Dinas Komunikasi, Informatika, dan Statistik (Diskominfotik) DKI Jakarta tak boleh tinggal diam mengatasi masalah informasi bohong atau hoaks perihal kejahatan di ibu kota.
Selama beberapa waktu ke belakang, masyarakat Jakarta digempur berita-berita hoaks terkait dengan kriminalitas. Mulai dari hoaks pembegalan sampai dengan hantu pocong membawa golok yang mengintai rumah warga.
Ketua Fraksi PSI DPRD DKI Jakarta William Aditya Sarana, menduga terdapat pihak yang sengaja ingin menjadikan suasana Jakarta tidak kondusif. Ia meminta kepada Diskominfotik DKI untuk menelusurinya.
Baca juga:
"Ini patut diduga ada pihak-pihak yang tidak bertanggungjawab, entah karena iseng maupun sengaja ingin membuat suasana di Jakarta jadi mencekam," kata William kepada wartawan, Selasa (2/5).
Namun yang jelas, masyarakat semakin khawatir dan merasa tidak aman akibat beredarnya hoaks-hoaks itu. Sehingga, Pemerintah DKI melalui Diskominfotik perlu meningkatkan kewaspadaannya.
Ia mencontohkan informasi hoaks pembegalan terhadap seorang model, Ansy Jan De Vries, di Jakarta Barat (Jakbar). Kemudian, warga juga dibuat heboh oleh teror pocong yang ternyata hoaks di Ciracas, Jakarta Timur (Jaktim).

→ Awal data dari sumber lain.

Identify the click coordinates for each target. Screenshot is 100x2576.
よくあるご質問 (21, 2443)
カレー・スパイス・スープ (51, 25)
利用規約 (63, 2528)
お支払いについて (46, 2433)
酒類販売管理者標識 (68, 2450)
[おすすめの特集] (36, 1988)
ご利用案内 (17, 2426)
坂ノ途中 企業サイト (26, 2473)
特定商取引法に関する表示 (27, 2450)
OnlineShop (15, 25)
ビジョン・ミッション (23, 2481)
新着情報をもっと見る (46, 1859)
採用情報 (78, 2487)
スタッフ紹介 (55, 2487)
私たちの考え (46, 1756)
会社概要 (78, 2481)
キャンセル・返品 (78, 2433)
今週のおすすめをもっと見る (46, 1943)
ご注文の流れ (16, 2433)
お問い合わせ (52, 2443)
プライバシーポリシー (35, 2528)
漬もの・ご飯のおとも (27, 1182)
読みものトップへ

Ke depannya, Diskominfotik harus berpatroli di media-media sosial untuk mengecek apakah ada konten-konten hoaks yang beredar.
"Kemudian, Diskominfotik mesti berkoordinasi dengan pihak-pihak berwenang lainnya dan perusahaan-perusahaan penyedia layanan media sosial untuk menurunkan konten-konten seperti itu," ujar William.
Ia menghimbau, warga untuk bijak dalam menggunakan media sosial, terutama dalam menyaring konten-konten yang dikonsumsi sebelum dibagikan di akunnya masing-masing.
Di sisi lain, warga juga perlu lebih bijak lagi dalam menggunakan akun media sosialnya. Konten-konten yang beredar itu harus dicek dulu kebenarannya, terlebih kalau ingin disebarkan lagi ke orang lain. Kalau ternyata hoaks, mestinya jangan disebarkan dan perlu segera dilaporkan.
"Jadi saya harap, Diskominfotik bisa bergerak proaktif dalam menjaga ruang media sosial Jakarta dengan mengawasi dan membantu menurunkan konten-konten hoaks," tutupnya. (Asp).